**Task prompt:** Examine the records below. Report how many of their lines contain the word "Enable", with no other content.
=== Data provided ===
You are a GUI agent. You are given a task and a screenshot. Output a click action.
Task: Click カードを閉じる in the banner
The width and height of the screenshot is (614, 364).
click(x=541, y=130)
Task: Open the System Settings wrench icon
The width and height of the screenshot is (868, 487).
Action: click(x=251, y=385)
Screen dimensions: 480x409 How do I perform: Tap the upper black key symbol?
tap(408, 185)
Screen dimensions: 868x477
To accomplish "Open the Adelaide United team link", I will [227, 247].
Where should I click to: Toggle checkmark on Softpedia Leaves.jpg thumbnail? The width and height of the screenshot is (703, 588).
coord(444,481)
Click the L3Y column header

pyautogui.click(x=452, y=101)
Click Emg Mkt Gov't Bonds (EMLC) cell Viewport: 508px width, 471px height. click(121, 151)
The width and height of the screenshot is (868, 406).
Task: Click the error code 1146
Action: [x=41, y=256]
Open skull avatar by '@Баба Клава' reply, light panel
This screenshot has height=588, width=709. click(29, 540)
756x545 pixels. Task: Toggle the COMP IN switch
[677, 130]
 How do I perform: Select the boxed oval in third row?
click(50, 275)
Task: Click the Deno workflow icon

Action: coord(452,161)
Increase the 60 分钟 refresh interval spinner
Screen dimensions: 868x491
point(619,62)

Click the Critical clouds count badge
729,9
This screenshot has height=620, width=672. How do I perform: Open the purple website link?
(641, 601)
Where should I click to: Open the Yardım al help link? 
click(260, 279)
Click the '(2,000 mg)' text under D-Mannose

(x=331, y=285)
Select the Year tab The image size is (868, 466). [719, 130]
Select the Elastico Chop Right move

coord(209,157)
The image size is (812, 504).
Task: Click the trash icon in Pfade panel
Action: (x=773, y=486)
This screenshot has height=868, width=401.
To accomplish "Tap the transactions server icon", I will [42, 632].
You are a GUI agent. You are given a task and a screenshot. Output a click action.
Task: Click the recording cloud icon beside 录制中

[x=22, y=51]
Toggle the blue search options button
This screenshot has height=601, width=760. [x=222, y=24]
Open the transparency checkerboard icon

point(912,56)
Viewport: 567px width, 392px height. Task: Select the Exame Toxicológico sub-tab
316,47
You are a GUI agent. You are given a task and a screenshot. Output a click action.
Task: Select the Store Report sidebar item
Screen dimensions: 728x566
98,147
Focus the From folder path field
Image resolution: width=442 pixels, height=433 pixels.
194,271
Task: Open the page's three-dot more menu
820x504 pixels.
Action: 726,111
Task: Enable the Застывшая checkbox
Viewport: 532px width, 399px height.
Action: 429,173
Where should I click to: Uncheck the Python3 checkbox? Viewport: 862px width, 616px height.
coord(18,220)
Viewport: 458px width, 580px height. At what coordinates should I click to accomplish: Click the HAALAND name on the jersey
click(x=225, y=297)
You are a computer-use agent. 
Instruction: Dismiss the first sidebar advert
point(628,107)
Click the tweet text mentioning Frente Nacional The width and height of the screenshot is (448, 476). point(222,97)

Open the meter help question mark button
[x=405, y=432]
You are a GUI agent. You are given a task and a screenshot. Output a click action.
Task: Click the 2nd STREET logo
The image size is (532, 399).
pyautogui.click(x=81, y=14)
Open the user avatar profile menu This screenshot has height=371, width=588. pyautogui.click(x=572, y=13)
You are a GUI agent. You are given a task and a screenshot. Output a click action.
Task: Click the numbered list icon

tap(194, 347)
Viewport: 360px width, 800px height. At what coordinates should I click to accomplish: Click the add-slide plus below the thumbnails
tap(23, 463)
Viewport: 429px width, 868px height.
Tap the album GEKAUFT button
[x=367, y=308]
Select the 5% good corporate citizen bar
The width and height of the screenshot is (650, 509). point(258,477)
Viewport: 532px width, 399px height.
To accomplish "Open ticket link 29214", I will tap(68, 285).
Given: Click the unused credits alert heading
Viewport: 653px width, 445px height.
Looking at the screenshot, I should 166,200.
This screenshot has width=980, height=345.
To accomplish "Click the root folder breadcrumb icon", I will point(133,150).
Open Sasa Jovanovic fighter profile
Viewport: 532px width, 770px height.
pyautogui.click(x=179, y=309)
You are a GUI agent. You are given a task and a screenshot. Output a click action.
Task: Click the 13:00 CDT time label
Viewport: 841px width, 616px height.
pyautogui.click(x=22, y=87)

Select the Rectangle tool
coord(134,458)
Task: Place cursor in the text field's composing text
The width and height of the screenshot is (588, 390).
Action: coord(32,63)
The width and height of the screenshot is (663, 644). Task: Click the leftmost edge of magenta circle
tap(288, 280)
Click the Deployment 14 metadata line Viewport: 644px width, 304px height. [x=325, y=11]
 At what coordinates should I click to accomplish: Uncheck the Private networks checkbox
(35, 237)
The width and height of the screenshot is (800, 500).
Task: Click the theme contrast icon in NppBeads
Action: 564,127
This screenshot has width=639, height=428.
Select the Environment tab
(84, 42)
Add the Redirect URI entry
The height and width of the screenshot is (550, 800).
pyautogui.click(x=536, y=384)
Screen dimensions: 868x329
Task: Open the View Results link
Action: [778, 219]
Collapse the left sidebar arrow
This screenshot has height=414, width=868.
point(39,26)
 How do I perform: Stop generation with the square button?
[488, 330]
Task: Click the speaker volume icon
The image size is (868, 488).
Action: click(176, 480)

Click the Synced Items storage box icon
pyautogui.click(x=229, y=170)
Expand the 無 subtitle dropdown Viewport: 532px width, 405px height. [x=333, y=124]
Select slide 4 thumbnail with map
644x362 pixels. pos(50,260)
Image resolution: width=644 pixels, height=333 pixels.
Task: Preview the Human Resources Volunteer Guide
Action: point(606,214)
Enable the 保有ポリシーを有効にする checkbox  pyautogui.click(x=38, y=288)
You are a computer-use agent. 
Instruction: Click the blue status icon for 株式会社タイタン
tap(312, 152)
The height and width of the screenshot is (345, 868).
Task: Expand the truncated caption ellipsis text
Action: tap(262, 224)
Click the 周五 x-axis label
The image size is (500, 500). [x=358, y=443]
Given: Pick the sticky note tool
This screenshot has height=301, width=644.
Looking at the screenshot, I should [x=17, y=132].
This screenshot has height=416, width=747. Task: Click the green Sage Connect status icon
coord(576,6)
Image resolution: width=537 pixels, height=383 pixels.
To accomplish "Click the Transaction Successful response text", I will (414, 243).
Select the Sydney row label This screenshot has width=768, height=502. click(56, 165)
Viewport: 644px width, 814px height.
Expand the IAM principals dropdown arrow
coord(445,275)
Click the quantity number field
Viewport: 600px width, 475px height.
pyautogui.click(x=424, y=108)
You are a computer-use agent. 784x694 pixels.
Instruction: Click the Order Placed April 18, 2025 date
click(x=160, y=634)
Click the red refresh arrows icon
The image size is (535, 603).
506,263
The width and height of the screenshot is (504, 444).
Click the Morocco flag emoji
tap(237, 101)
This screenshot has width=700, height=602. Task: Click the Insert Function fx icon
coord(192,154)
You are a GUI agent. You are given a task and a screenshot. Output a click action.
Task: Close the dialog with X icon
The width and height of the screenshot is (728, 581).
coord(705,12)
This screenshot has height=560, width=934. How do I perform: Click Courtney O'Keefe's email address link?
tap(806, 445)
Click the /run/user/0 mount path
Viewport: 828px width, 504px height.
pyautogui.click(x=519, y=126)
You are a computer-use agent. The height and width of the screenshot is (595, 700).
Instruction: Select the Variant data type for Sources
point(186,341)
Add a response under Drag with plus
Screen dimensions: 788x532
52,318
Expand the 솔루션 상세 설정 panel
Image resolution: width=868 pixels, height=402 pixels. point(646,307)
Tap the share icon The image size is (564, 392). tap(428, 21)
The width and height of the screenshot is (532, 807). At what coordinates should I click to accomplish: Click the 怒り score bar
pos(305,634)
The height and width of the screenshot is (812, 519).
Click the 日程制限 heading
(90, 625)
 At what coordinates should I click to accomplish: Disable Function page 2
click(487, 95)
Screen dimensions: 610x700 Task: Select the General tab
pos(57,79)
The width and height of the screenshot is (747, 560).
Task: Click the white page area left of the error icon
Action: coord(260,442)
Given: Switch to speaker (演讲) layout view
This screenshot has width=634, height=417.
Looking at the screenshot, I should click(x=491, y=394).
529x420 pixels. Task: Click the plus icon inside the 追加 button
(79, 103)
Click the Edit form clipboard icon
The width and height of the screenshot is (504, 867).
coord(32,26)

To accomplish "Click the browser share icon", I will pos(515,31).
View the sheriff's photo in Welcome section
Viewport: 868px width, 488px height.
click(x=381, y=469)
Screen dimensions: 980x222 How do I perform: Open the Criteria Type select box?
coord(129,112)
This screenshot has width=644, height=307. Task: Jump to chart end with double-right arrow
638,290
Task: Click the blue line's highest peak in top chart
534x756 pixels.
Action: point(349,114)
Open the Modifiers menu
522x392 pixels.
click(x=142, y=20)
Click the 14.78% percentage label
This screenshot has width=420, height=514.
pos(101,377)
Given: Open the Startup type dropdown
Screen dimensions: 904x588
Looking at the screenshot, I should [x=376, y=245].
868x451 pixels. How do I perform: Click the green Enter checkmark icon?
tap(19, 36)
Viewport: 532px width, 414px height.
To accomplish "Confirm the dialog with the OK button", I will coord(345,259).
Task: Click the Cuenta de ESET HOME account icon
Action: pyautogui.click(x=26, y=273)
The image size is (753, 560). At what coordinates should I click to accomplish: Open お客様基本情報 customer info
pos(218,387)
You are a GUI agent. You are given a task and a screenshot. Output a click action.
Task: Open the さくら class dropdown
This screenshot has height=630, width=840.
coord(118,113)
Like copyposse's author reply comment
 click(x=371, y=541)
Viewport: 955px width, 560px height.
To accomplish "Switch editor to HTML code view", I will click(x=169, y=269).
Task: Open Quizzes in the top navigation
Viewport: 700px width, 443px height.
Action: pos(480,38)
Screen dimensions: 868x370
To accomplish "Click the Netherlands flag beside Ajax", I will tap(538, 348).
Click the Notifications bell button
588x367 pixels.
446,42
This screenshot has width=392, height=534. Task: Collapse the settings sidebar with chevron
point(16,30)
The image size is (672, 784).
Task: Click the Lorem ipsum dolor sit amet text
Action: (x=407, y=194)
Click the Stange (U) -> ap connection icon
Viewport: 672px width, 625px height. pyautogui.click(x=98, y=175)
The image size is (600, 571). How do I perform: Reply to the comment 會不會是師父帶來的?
===
**Result below:** 2